I'm gobsmacked at the number of people who think they can make unilateral decisions that have an impact on other people's lives, schedules, emotions. To quote a good friend, "Dude, WTF?" How dare anyone make a decision that involves another adult (obviously, children are another matter), especially a friend, present it as a fait accompli - and then expect it to be OK? What kind of chutzpah is it that they then get offended because the other person doesn't react in a way that suits them? It's a weird kind of lack of awareness - almost like the person is an object, without feelings, without a life, without their own ideas about the situation.

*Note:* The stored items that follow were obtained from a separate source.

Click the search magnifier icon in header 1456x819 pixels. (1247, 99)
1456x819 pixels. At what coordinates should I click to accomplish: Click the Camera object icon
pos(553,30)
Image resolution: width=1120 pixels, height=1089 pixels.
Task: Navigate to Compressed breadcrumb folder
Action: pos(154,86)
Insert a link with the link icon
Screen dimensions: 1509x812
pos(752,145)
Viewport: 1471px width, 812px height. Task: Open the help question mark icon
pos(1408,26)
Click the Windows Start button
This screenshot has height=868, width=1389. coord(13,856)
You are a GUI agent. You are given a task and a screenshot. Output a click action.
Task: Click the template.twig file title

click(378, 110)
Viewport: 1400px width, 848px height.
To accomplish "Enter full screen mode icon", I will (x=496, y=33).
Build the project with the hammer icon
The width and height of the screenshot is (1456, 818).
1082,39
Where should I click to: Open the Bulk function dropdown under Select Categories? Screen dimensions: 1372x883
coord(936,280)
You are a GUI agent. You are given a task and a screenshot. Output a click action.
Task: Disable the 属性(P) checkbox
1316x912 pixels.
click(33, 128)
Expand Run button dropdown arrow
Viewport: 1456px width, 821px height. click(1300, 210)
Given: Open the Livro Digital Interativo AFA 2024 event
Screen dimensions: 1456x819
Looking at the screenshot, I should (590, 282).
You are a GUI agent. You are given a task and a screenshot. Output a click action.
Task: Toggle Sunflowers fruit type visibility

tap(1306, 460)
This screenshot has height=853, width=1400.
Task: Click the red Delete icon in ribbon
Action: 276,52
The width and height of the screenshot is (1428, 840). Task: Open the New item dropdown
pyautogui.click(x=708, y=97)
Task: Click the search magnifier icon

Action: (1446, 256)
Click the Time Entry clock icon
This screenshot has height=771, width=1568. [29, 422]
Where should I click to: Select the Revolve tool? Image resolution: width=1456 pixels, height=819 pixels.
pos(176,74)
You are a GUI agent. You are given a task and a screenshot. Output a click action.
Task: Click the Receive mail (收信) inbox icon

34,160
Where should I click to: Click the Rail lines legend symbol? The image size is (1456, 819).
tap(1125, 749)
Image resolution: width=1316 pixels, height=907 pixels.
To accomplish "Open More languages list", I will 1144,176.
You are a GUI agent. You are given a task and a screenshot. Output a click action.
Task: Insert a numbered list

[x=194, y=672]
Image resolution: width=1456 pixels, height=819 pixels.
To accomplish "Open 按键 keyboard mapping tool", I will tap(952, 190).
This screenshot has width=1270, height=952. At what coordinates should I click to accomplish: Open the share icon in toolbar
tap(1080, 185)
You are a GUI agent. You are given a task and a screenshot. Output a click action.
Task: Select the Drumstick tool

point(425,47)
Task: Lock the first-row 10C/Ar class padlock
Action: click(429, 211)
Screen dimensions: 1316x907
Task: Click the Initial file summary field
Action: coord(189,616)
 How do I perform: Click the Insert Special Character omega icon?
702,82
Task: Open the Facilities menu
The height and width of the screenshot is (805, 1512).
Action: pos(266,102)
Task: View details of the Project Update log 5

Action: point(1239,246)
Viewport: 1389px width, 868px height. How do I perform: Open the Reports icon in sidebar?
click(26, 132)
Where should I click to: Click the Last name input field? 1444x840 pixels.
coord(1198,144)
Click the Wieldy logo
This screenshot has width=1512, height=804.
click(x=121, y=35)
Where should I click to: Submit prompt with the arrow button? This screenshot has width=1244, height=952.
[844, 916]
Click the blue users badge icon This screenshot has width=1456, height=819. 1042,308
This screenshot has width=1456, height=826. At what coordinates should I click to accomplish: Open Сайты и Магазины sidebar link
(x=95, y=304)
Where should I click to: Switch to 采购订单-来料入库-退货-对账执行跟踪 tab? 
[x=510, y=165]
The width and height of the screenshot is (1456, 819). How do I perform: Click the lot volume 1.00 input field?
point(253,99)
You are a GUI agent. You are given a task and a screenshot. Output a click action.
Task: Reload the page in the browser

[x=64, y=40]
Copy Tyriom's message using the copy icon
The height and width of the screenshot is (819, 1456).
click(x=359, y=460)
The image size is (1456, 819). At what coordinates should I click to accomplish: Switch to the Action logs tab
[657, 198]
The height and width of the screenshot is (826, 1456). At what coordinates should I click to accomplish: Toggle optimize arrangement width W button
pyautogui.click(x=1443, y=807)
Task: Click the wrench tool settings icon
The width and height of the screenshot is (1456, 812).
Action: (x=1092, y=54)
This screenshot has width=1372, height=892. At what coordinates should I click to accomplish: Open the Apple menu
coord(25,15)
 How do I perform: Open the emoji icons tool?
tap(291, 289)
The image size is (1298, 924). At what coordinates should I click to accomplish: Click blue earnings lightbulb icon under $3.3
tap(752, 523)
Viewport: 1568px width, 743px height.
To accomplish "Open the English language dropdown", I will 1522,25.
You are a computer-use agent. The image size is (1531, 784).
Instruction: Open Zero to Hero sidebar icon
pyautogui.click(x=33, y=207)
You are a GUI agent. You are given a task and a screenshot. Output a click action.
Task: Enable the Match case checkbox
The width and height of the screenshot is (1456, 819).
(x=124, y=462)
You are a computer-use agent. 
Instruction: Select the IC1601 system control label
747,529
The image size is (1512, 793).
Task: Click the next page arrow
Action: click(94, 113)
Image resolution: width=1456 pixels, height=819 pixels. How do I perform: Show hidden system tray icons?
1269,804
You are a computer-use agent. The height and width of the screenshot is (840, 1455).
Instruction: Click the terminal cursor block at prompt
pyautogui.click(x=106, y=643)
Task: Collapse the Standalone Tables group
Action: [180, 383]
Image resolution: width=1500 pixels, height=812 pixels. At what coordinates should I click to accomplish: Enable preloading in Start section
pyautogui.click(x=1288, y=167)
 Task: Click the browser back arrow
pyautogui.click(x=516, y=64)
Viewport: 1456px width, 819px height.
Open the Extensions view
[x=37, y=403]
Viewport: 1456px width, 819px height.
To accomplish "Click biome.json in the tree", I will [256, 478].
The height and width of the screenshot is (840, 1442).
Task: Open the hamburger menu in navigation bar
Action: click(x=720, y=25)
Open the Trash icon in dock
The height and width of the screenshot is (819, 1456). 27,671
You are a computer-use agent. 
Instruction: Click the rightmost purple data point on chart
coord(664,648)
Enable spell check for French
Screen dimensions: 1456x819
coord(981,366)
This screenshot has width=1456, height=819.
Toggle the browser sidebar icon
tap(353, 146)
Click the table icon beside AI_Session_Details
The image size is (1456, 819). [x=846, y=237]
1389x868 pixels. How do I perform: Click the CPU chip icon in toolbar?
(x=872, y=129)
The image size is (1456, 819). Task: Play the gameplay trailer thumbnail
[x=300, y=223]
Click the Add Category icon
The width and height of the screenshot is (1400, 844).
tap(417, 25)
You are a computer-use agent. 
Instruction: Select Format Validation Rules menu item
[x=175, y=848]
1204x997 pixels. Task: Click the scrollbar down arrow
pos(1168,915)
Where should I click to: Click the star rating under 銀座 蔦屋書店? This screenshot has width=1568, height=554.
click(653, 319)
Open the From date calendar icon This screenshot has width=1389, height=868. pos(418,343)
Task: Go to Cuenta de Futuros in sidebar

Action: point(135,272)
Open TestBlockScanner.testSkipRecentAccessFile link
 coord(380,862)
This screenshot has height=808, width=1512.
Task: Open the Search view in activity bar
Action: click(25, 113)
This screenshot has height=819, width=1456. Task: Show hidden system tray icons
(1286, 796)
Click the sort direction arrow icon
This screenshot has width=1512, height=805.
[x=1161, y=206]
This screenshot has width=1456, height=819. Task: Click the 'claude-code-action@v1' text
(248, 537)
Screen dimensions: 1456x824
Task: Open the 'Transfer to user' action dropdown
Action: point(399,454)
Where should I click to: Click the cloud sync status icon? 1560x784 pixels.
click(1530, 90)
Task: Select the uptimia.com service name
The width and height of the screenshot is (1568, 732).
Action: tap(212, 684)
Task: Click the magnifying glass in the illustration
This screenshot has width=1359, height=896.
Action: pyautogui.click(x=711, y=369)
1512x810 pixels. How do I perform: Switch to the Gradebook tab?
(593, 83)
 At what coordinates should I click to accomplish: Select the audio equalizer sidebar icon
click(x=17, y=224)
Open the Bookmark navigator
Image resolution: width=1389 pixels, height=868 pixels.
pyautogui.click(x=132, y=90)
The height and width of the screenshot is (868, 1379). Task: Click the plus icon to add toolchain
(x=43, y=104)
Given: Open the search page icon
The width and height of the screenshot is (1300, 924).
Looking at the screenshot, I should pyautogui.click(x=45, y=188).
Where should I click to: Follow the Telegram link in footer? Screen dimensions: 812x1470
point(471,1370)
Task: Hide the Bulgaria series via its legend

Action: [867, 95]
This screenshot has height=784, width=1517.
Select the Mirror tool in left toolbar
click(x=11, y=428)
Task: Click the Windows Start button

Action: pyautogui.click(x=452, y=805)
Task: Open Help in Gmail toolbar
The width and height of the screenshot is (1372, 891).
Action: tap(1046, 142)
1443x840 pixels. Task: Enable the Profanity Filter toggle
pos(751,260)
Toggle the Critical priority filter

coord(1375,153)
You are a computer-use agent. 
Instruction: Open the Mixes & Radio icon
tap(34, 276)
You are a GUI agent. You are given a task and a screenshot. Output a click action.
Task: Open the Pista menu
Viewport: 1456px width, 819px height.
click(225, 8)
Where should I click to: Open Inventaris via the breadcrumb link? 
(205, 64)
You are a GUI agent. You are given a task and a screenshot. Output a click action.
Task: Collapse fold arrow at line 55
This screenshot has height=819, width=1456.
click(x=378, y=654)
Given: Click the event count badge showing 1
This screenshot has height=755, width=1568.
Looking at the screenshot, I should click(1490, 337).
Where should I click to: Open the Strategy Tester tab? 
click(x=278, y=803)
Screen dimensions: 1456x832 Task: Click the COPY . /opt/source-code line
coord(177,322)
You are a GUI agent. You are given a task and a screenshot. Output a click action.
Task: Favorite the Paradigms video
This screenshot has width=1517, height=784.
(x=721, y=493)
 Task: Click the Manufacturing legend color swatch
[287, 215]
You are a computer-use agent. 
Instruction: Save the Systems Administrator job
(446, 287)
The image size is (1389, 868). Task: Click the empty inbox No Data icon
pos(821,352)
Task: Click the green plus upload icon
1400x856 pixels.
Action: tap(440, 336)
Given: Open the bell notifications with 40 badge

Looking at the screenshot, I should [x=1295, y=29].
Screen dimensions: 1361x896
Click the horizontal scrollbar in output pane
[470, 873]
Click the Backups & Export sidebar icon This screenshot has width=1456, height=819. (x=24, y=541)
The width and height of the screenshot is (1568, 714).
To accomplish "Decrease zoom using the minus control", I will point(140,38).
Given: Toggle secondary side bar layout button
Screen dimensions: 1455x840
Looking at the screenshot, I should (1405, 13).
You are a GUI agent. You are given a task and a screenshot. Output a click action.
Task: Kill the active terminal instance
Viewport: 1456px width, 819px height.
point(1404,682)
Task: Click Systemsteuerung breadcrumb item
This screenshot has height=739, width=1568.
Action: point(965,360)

Now, that's not saying things can't change - they do and they should. But when you're making a decision that involves someone else - TALK TO THEM. Say, "Hey, this is what's going on with me, and I think it might involve you. This is what I've been thinking - what are your thoughts on this?" THAT shows respect, care and awareness of the other person as an individual, as someone you value.

A unilateral decision shows a lack of awareness at best, but more often, it shows a lack of care. (Obviously, there are times when it is appropriate - abuse, breakups, and so on. But hopefully in many of those cases (except abuse - RUN), one has tried to communicate, has tried those bilateral avenues.)

Clearly, a unilateral decision can only be accepted by the person to whom it is presented. But even the most accommodating person files it away with a sense of having not been considered as part of the decision.

Eventually, even the most flexible of boundaries can snap back like a rubber band. That can sting. But unlike rubber bands, they may never flex again for a particular person. Someone who had been a good friend for 13 years wrote a letter that was so awful that to this day, I will only refer to her by a pragmatic relationship - never as a friend. And I will never initiate contact with her again.

I don't believe in giving someone the other cheek to slap. It's just plain stupid to let yourself be abused again.

So yeah, I'm done accommodating. Except in appropriate circumstances and except with people who accommodate me and let me be who I am, warts and all.